(Source records)
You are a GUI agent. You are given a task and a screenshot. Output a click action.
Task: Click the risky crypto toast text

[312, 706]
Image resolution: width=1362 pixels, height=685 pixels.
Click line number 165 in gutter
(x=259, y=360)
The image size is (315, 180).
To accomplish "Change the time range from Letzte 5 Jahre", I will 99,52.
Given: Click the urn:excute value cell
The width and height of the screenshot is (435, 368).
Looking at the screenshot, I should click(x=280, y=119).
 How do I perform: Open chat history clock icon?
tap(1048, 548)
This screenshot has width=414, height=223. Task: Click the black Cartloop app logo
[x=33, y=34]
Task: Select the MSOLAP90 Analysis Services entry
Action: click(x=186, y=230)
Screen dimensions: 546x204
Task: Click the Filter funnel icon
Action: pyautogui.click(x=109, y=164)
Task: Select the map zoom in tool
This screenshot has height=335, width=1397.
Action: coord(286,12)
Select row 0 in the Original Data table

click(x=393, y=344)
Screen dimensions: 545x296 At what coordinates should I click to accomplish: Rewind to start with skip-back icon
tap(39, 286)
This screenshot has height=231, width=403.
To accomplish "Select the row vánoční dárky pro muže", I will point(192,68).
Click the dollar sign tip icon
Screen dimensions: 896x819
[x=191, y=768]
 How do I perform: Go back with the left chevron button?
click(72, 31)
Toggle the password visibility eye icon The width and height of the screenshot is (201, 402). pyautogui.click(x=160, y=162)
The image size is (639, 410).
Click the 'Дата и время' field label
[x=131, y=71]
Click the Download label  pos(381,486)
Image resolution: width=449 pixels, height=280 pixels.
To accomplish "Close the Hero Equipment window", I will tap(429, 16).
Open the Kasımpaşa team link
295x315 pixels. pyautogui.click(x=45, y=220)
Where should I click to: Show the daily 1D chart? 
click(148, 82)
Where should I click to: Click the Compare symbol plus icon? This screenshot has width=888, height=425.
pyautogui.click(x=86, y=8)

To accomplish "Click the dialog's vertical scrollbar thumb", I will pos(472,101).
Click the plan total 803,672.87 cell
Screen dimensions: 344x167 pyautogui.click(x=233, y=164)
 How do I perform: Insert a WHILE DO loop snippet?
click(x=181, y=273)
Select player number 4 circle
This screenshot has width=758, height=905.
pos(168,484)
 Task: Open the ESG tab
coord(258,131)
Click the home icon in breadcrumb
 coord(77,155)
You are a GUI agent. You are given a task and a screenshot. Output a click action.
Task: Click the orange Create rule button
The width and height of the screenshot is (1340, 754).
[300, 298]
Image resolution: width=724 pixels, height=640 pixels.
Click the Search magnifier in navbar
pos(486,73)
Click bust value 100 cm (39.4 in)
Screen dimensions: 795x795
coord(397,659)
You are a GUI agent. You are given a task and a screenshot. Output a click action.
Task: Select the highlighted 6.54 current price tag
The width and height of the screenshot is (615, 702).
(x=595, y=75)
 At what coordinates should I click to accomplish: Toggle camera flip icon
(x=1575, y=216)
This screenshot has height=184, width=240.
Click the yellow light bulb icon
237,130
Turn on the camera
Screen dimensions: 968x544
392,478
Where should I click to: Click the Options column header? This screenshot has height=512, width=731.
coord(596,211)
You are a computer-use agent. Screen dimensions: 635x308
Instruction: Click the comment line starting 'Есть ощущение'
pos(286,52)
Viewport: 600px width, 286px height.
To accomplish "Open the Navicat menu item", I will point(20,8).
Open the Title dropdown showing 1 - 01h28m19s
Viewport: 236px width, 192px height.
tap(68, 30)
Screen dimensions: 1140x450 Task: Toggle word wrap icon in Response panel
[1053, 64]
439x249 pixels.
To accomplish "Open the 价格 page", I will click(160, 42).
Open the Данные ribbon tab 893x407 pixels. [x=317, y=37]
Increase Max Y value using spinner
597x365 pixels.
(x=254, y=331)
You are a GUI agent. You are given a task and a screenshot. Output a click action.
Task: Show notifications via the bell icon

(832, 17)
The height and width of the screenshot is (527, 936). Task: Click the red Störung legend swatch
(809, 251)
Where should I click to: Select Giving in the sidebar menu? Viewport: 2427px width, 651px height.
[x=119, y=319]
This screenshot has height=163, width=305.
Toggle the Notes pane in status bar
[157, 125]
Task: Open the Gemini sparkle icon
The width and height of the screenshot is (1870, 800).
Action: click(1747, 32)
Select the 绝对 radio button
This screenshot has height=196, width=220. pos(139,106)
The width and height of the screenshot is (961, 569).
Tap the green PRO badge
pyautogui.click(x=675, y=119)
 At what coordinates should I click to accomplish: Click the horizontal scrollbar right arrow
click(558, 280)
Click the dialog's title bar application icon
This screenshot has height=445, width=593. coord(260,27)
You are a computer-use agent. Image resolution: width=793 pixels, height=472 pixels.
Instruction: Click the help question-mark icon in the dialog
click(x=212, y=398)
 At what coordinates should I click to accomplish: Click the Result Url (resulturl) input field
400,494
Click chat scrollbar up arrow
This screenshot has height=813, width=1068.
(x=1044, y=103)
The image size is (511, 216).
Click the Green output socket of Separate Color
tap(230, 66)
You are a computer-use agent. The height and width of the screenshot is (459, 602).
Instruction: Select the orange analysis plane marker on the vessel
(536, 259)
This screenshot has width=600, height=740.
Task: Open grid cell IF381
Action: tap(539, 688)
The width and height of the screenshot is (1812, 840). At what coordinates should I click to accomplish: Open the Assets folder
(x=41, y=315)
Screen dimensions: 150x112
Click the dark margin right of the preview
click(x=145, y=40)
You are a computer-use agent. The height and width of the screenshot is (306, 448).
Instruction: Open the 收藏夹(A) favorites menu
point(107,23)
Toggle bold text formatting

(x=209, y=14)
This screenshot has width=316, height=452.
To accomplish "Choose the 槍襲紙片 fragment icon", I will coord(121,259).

▸ **TASK ITEM**: Every line of the data must appear again in the answer, exactly as written.

▸ **EXERCISE RESULT**:
You are a GUI agent. You are given a task and a screenshot. Output a click action.
Task: Click the risky crypto toast text

[312, 706]
Image resolution: width=1362 pixels, height=685 pixels.
Click line number 165 in gutter
(x=259, y=360)
The image size is (315, 180).
To accomplish "Change the time range from Letzte 5 Jahre", I will 99,52.
Given: Click the urn:excute value cell
The width and height of the screenshot is (435, 368).
Looking at the screenshot, I should click(x=280, y=119).
 How do I perform: Open chat history clock icon?
tap(1048, 548)
This screenshot has width=414, height=223. Task: Click the black Cartloop app logo
[x=33, y=34]
Task: Select the MSOLAP90 Analysis Services entry
Action: click(x=186, y=230)
Screen dimensions: 546x204
Task: Click the Filter funnel icon
Action: pyautogui.click(x=109, y=164)
Task: Select the map zoom in tool
This screenshot has height=335, width=1397.
Action: coord(286,12)
Select row 0 in the Original Data table

click(x=393, y=344)
Screen dimensions: 545x296 At what coordinates should I click to accomplish: Rewind to start with skip-back icon
tap(39, 286)
This screenshot has height=231, width=403.
To accomplish "Select the row vánoční dárky pro muže", I will point(192,68).
Click the dollar sign tip icon
Screen dimensions: 896x819
[x=191, y=768]
 How do I perform: Go back with the left chevron button?
click(72, 31)
Toggle the password visibility eye icon The width and height of the screenshot is (201, 402). pyautogui.click(x=160, y=162)
The image size is (639, 410).
Click the 'Дата и время' field label
[x=131, y=71]
Click the Download label  pos(381,486)
Image resolution: width=449 pixels, height=280 pixels.
To accomplish "Close the Hero Equipment window", I will tap(429, 16).
Open the Kasımpaşa team link
295x315 pixels. pyautogui.click(x=45, y=220)
Where should I click to: Show the daily 1D chart? 
click(148, 82)
Where should I click to: Click the Compare symbol plus icon? This screenshot has width=888, height=425.
pyautogui.click(x=86, y=8)

To accomplish "Click the dialog's vertical scrollbar thumb", I will pos(472,101).
Click the plan total 803,672.87 cell
Screen dimensions: 344x167 pyautogui.click(x=233, y=164)
 How do I perform: Insert a WHILE DO loop snippet?
click(x=181, y=273)
Select player number 4 circle
This screenshot has width=758, height=905.
pos(168,484)
 Task: Open the ESG tab
coord(258,131)
Click the home icon in breadcrumb
 coord(77,155)
You are a GUI agent. You are given a task and a screenshot. Output a click action.
Task: Click the orange Create rule button
The width and height of the screenshot is (1340, 754).
[300, 298]
Image resolution: width=724 pixels, height=640 pixels.
Click the Search magnifier in navbar
pos(486,73)
Click bust value 100 cm (39.4 in)
Screen dimensions: 795x795
coord(397,659)
You are a GUI agent. You are given a task and a screenshot. Output a click action.
Task: Select the highlighted 6.54 current price tag
The width and height of the screenshot is (615, 702).
(x=595, y=75)
 At what coordinates should I click to accomplish: Toggle camera flip icon
(x=1575, y=216)
This screenshot has height=184, width=240.
Click the yellow light bulb icon
237,130
Turn on the camera
Screen dimensions: 968x544
392,478
Where should I click to: Click the Options column header? This screenshot has height=512, width=731.
coord(596,211)
You are a computer-use agent. Screen dimensions: 635x308
Instruction: Click the comment line starting 'Есть ощущение'
pos(286,52)
Viewport: 600px width, 286px height.
To accomplish "Open the Navicat menu item", I will point(20,8).
Open the Title dropdown showing 1 - 01h28m19s
Viewport: 236px width, 192px height.
tap(68, 30)
Screen dimensions: 1140x450 Task: Toggle word wrap icon in Response panel
[1053, 64]
439x249 pixels.
To accomplish "Open the 价格 page", I will click(160, 42).
Open the Данные ribbon tab 893x407 pixels. [x=317, y=37]
Increase Max Y value using spinner
597x365 pixels.
(x=254, y=331)
You are a GUI agent. You are given a task and a screenshot. Output a click action.
Task: Show notifications via the bell icon

(832, 17)
The height and width of the screenshot is (527, 936). Task: Click the red Störung legend swatch
(809, 251)
Where should I click to: Select Giving in the sidebar menu? Viewport: 2427px width, 651px height.
[x=119, y=319]
This screenshot has height=163, width=305.
Toggle the Notes pane in status bar
[157, 125]
Task: Open the Gemini sparkle icon
The width and height of the screenshot is (1870, 800).
Action: click(1747, 32)
Select the 绝对 radio button
This screenshot has height=196, width=220. pos(139,106)
The width and height of the screenshot is (961, 569).
Tap the green PRO badge
pyautogui.click(x=675, y=119)
 At what coordinates should I click to accomplish: Click the horizontal scrollbar right arrow
click(558, 280)
Click the dialog's title bar application icon
This screenshot has height=445, width=593. coord(260,27)
You are a computer-use agent. Image resolution: width=793 pixels, height=472 pixels.
Instruction: Click the help question-mark icon in the dialog
click(x=212, y=398)
 At what coordinates should I click to accomplish: Click the Result Url (resulturl) input field
400,494
Click chat scrollbar up arrow
This screenshot has height=813, width=1068.
(x=1044, y=103)
The image size is (511, 216).
Click the Green output socket of Separate Color
tap(230, 66)
You are a computer-use agent. The height and width of the screenshot is (459, 602).
Instruction: Select the orange analysis plane marker on the vessel
(536, 259)
This screenshot has width=600, height=740.
Task: Open grid cell IF381
Action: tap(539, 688)
The width and height of the screenshot is (1812, 840). At what coordinates should I click to accomplish: Open the Assets folder
(x=41, y=315)
Screen dimensions: 150x112
Click the dark margin right of the preview
click(x=145, y=40)
You are a computer-use agent. The height and width of the screenshot is (306, 448).
Instruction: Open the 收藏夹(A) favorites menu
point(107,23)
Toggle bold text formatting

(x=209, y=14)
This screenshot has width=316, height=452.
To accomplish "Choose the 槍襲紙片 fragment icon", I will coord(121,259).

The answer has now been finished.